■ **Problem statement**
Your answer must consist of exactly the lines below, starting with the line with "This screenshot has width=911, height=793." and going on through the line with "Given: Click the violin", and nothing else.
(Entries supplied Opens)
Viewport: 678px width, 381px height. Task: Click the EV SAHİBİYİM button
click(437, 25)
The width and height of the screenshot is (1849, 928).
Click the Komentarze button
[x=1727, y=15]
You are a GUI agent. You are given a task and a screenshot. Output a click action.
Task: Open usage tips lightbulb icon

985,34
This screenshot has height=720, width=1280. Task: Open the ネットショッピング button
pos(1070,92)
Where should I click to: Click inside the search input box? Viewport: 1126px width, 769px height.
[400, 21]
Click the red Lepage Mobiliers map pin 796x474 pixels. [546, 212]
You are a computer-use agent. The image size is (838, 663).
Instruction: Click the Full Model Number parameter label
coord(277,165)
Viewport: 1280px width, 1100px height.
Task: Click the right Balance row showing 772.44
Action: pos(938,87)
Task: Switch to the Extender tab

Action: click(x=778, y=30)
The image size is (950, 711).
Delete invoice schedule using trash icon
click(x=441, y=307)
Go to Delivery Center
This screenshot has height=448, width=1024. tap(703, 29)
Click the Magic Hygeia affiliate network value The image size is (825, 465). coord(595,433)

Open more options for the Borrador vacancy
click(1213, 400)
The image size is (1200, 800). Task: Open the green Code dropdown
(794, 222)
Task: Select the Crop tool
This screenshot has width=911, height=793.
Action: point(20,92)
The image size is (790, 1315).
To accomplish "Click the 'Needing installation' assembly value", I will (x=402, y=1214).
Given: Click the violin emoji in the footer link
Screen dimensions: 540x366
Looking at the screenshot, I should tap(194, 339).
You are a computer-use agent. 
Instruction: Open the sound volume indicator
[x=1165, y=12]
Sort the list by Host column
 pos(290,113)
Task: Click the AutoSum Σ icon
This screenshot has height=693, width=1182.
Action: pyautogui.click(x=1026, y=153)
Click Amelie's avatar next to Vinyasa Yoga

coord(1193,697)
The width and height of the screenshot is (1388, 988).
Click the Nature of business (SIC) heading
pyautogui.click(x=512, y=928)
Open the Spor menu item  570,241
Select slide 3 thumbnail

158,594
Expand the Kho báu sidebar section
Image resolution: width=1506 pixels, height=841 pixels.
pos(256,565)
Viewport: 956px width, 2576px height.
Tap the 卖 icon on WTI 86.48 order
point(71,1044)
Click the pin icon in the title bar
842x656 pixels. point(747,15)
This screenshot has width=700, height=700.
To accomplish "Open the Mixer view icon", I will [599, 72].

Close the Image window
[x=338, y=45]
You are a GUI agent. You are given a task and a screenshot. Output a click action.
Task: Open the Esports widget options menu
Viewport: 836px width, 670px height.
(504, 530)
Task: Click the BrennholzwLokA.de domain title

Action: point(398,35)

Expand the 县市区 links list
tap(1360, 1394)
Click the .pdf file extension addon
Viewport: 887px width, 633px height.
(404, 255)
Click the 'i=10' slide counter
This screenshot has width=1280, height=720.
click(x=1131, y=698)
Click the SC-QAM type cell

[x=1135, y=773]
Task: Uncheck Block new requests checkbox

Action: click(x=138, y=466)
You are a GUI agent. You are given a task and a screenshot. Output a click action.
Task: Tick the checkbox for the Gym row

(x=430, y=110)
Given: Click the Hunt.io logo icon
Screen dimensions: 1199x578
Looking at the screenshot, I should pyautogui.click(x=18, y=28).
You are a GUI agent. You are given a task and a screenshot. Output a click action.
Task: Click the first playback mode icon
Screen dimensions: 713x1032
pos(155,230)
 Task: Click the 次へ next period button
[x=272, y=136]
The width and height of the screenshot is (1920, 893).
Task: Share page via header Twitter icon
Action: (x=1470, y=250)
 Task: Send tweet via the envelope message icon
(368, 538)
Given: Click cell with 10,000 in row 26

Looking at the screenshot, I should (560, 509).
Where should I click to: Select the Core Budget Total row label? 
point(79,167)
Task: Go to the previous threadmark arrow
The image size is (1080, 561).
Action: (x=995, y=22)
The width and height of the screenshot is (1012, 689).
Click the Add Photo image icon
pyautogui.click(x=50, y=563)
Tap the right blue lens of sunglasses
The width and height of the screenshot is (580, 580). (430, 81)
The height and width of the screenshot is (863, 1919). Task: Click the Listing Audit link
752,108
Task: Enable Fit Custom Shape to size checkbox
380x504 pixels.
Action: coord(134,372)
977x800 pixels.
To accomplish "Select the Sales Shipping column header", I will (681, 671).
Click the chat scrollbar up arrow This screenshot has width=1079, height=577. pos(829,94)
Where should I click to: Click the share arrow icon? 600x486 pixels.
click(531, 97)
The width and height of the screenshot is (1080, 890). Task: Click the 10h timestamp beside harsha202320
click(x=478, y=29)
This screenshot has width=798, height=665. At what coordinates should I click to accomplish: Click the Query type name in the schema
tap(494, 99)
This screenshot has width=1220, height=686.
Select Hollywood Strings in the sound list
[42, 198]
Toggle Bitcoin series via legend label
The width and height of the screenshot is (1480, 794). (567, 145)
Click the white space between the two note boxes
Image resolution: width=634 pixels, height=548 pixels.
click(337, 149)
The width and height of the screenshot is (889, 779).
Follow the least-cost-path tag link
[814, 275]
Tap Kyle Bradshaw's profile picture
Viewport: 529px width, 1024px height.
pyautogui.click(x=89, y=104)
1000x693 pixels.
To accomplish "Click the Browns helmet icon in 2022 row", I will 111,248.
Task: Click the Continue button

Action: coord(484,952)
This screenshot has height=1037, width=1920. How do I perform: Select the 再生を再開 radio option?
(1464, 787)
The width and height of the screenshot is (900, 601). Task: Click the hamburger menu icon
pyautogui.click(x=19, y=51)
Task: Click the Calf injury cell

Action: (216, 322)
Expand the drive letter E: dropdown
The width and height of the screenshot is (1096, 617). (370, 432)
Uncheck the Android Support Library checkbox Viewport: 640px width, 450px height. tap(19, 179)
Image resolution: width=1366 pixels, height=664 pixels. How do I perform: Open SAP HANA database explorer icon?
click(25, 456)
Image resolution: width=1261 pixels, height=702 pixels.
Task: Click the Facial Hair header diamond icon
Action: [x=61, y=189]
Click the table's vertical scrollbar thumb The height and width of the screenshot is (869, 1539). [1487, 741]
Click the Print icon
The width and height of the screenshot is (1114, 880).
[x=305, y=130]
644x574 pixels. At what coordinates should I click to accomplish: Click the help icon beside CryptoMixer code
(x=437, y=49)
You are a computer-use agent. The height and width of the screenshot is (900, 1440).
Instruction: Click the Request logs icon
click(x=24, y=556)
(Entries supplied Closes)
■ **Solution to this problem**
This screenshot has width=911, height=793.
Action: point(20,92)
The image size is (790, 1315).
To accomplish "Click the 'Needing installation' assembly value", I will (x=402, y=1214).
Given: Click the violin emoji in the footer link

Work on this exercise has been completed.